Once the city’s main fruit and produce wholesale market, it is now empty, its lacy iron, brick, and glass structure restored to show off all its delicacy. There is, however, no floor in what was the main hall: instead you look down a full 12 feet at the remains of the old medieval city that was razed by French occupiers during the 18th century. You can remain in the here and now, in a grid repeated in the solid blocks of apartment buildings around the market you can see through the plate glass, or you can descend into the complexity of what remains of the medieval city, twisting its way around an ancient waterway, and look back up at the present.
That dislocation is the most powerful message that a museum commemorating Barcelona’s loss of independence has to offer. (Though, truth be told, I visited before the displays were completed in the side aisles; the museum opens this fall.) The story is this: In 1714, French troops, supporting their Bourbon candidate as King of Spain, besieged Barcelona, as Catalonia had allied itself with the rival Habsburg contender. On Sept. 11, the city surrendered, and the French cemented their control over all of Spain, incorporating what became just a province into the centralized state. The victors razed 20 percent of Barcelona and built their garrison in this area. Later, a park, the parliament, and housing blocks rose around the market, completed in 1878 to a design by Josep Fontserè i Mestre.
More than a century later, in 2000, the city government decided to turn the now abandoned building into a market. But excavations revealed the remains of the old city, and the library went elsewhere. When the current nationalist government replaced the former socialist, one, they decided to make Born into a kind of shrine to the State of Catalonia.

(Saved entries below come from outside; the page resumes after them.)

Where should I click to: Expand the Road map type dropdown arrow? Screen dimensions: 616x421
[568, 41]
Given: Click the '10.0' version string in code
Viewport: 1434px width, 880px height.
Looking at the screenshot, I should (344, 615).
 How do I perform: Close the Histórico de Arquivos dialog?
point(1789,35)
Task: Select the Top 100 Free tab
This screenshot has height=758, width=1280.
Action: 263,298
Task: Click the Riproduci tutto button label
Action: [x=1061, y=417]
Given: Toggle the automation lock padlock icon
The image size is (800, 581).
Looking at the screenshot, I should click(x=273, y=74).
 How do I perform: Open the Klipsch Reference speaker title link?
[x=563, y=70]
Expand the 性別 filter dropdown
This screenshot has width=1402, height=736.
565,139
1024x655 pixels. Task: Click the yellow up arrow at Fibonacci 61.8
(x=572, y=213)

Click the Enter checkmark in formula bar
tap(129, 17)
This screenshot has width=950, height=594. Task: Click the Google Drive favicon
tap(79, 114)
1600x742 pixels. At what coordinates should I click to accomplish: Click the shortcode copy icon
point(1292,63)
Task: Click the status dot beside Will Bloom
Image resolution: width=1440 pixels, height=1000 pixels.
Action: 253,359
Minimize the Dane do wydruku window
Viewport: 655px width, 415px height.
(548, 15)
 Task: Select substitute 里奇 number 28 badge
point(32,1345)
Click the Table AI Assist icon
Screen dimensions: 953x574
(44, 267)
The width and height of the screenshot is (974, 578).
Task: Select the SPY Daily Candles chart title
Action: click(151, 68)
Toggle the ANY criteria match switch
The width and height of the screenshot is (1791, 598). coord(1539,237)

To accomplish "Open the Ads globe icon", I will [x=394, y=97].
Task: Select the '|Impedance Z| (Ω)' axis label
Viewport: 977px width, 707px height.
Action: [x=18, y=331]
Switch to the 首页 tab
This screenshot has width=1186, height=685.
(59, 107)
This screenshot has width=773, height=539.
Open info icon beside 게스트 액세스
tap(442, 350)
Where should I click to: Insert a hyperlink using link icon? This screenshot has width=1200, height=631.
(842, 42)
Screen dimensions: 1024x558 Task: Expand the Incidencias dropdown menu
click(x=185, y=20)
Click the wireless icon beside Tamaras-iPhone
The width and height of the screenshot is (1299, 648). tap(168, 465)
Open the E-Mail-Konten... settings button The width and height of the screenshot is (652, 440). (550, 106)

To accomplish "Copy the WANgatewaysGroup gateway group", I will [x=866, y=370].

The interventions are minimal, consisting mainly of signs, handrails, lighting, and stairs that let you access the archaeological site. While I was there, Barcelona city architect Vicente Guallart was grumbling about the appearance of an electronic sign, even texting various authorities to see if he could get it removed. The point is to concentrate on what was lost, both physically and politically, not on what is the status quo.
In that sense, Born is one of the purest monuments that I have seen in a long time. It does not pretend to be much of anything else, concentrating instead on the recovery of the past. The contrast between the sweep of empty space, barely contained by the light structure that itself recalls the industrialization that led Barcelona back to prosperity—together with the denseness of the old city, which rises to its full height just a few blocks to the west in the city’s historic core—is made legible because it is so immediate. It reminded me of Adolf Loos’s statement that the only true architecture was a gravestone in the middle of a forest. This marker might sit in the middle of urban life, but it is as redolent of architecture as a memorial fact as anything I have seen in recent years.